Once secondary mortgage holders realize there situation, it’s usually pretty easy get them to take a massive discount on what’s owed. Many times the 1st mortgage holder will only allow up to a certain amount to be paid the second mortgage holder or they won’t approve the deal. This is also a very powerful tool because when first mortgage holders have these guidelines in place, second mortgage holders have to either accept whatever the amount is or get nothing at all when the property goes to foreclosure. At this point, the burden of having to negotiate with secondary lien holders gets taken of the short sale realtor completely because the 1st mortgage holder will stick to their guidelines no matter what.

Many of my clients ask if we can negotiate their second mortgage balance with the loan being current. Unfortunately, in my experience of 8 years as an Orlando realtor, that has never been the case. The way they look at it is, if you’re still making the full payment why should they even entertain the idea of accepting less than the entire amount. I never, ever advise my clients to stop making their payment and I  never will. However, I do educate homeowners on the way that things work and most of the time they decide to stop making that payment. unfortunately, this is usually the only way to get their attention.

Why should you settle at all?
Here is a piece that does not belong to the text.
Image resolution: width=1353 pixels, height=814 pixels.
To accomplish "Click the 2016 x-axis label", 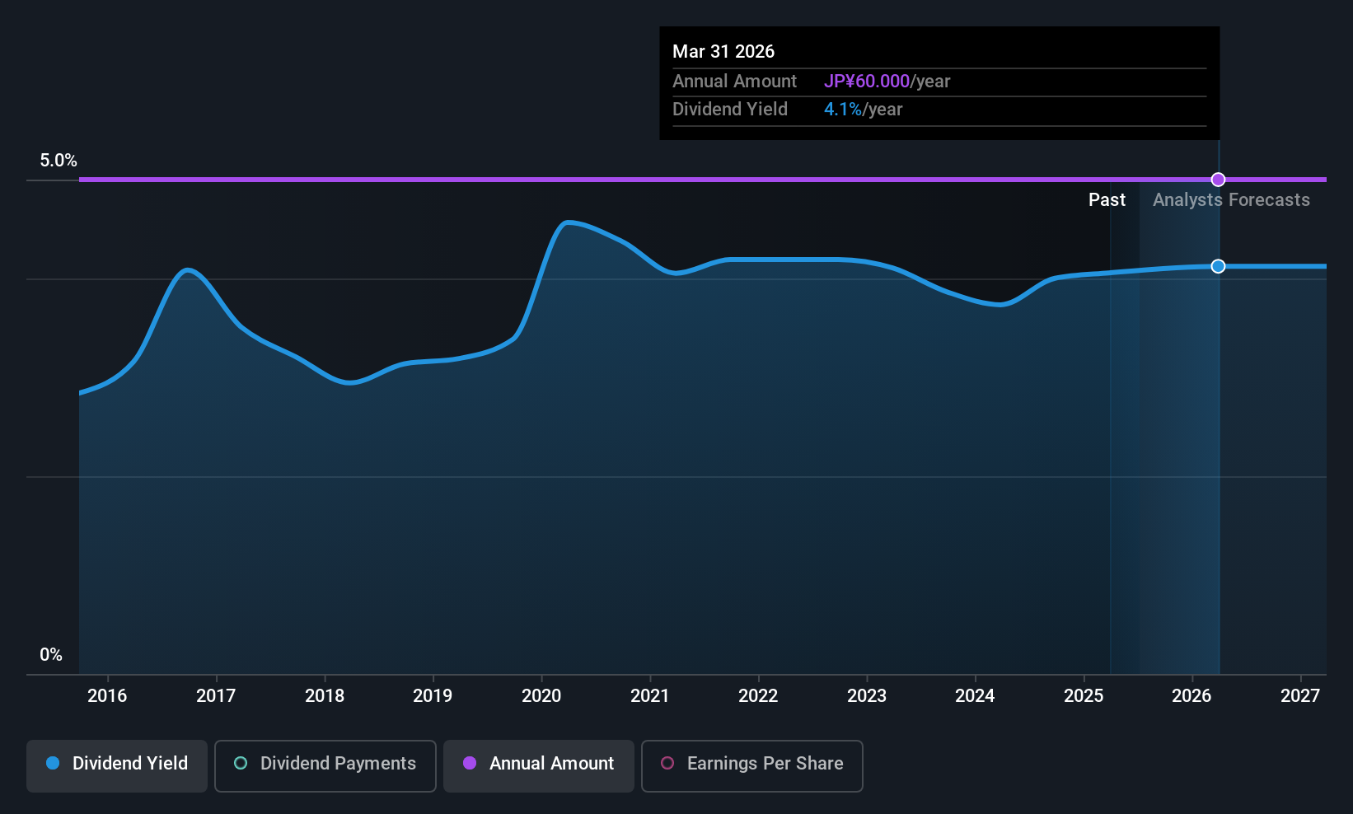I will [x=107, y=695].
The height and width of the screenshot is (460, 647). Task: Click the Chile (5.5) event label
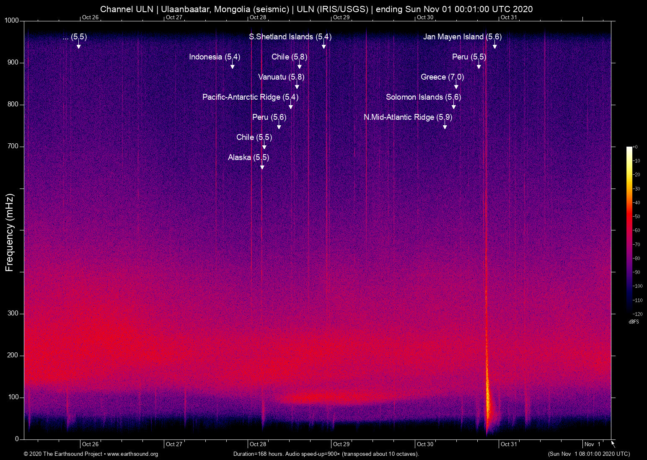(x=254, y=137)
There are several reasons why you should settle with second mortgage holders as opposed to just not addressing it at all. For one thing, these deficiencies can come back to haunt you in the future and cause damage to your credit. Also, many times the original mortgage holder will turn collection efforts over to a collection agency that uses much more aggressive tactics to collect the balance. Also, in short sale situation, you have no choice but to settle with the second or the sale will not go through, it’s as simple as that.